Die Bergedorf-Geesthachter-Eisenbahn AG erschloss mit drei normalspurigen Kleinbahnstrecken die Vier- und Marschlande am rechten Ufer der Elbe im südöstlichen Teil Hamburgs, wo Blumen-, Obst- und Gemüseanbau vorherrschten. Die Verbindung zwischen den Hamburger Stadtteilen Bergedorf und Geesthacht, das bis 1937 zu Hamburg gehörte, wurde am 20. Dezember 1906 zunächst provisorisch eröffnet. Der vollständige Personen- und Güterverkehr auf der knapp 14 Kilometer langen Strecke, die teilweise über preußisches Gebiet führte, von Bergedorf Staatsbahnhof (heute Bahnhof Hamburg-Bergedorf) in südwestlicher Richtung über eine Kurve weiter in östlicher Richtung zum Bahnhof Bergedorf Süd[2] und dann weiter über die Stationen Holtenklinke, Börnsen, Escheburg, Besenhorst und Düneberg nach Geesthacht wurde erst am 1. Mai 1907 aufgenommen.

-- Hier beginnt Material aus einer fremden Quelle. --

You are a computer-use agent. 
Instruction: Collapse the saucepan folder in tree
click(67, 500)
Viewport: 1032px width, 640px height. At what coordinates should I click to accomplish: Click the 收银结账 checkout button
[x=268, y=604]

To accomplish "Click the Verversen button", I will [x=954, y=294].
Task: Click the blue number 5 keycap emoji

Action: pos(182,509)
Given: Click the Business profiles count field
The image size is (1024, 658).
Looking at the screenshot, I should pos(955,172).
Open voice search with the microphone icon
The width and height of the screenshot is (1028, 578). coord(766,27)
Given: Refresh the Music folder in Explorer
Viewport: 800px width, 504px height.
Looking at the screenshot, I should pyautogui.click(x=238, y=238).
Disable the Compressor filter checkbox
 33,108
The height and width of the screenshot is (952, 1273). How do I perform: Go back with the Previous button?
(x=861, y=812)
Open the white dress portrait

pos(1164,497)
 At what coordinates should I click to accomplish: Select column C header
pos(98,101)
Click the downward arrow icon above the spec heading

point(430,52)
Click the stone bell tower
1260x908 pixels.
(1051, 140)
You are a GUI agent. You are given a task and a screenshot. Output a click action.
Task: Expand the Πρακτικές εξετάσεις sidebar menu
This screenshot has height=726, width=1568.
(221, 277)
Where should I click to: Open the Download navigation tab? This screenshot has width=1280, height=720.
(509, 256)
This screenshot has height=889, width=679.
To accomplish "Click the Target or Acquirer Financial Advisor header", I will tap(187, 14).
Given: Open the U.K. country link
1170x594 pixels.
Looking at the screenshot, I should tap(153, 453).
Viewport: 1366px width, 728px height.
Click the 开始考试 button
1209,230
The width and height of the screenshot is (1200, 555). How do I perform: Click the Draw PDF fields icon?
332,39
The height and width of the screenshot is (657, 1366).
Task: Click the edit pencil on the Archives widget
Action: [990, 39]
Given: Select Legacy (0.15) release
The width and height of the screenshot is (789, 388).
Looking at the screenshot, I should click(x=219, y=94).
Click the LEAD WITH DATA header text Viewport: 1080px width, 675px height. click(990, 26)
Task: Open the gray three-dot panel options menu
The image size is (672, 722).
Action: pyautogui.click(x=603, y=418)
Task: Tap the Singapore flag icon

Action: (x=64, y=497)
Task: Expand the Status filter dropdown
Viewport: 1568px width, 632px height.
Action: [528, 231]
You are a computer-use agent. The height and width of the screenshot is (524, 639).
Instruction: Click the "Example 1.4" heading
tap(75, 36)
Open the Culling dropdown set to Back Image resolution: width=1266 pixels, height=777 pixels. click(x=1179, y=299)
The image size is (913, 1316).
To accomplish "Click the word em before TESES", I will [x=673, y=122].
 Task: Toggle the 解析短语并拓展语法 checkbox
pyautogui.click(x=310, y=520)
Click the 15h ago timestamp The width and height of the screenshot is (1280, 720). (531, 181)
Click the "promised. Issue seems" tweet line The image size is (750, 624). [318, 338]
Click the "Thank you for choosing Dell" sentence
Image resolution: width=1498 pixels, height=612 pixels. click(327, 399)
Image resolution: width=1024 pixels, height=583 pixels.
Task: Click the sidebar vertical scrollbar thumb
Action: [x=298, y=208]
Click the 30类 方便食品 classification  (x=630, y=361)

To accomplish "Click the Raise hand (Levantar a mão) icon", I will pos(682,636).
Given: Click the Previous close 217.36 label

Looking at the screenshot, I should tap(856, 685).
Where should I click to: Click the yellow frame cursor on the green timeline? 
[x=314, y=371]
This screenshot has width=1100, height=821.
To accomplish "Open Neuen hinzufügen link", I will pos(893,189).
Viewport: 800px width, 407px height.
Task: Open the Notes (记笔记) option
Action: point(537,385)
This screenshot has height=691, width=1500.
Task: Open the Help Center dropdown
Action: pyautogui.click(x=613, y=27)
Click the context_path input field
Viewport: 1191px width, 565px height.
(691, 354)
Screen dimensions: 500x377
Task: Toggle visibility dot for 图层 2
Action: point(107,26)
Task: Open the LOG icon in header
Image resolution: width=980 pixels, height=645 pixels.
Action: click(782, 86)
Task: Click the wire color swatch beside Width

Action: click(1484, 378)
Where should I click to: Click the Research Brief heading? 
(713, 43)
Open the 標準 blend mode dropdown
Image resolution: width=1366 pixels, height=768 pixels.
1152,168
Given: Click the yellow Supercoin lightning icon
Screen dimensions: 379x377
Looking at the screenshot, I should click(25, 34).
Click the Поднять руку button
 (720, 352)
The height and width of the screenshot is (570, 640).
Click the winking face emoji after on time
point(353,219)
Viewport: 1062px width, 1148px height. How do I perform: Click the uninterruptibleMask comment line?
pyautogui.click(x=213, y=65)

Am 1. April 1912 kam als zweite Strecke die Vierländer Eisenbahn vom Bahnhof Bergedorf Süd über Curslack-Neuengamme – Kirchwärder Nord (heute: Kirchwerder) nach Zollenspieker mit 10,85 km Länge hinzu. In Düneberg und in Krümmel bei Geesthacht wurden Gleisanschlüsse zu den dort ansässigen großen Sprengstoff- und Pulverfabriken angelegt, darunter im Jahr 1916 die sechs Kilometer lange „Krümmelbahn“ zu dem von Alfred Nobel gegründeten Werk der Dynamit AG in Krümmel. Auf dieser Strecke wurden während der beiden Weltkriege beachtliche Mengen von kriegswichtigen Gütern und Arbeitskräfte befördert; im Volksmund wurde diese als „Pulverbahn“ bezeichnet.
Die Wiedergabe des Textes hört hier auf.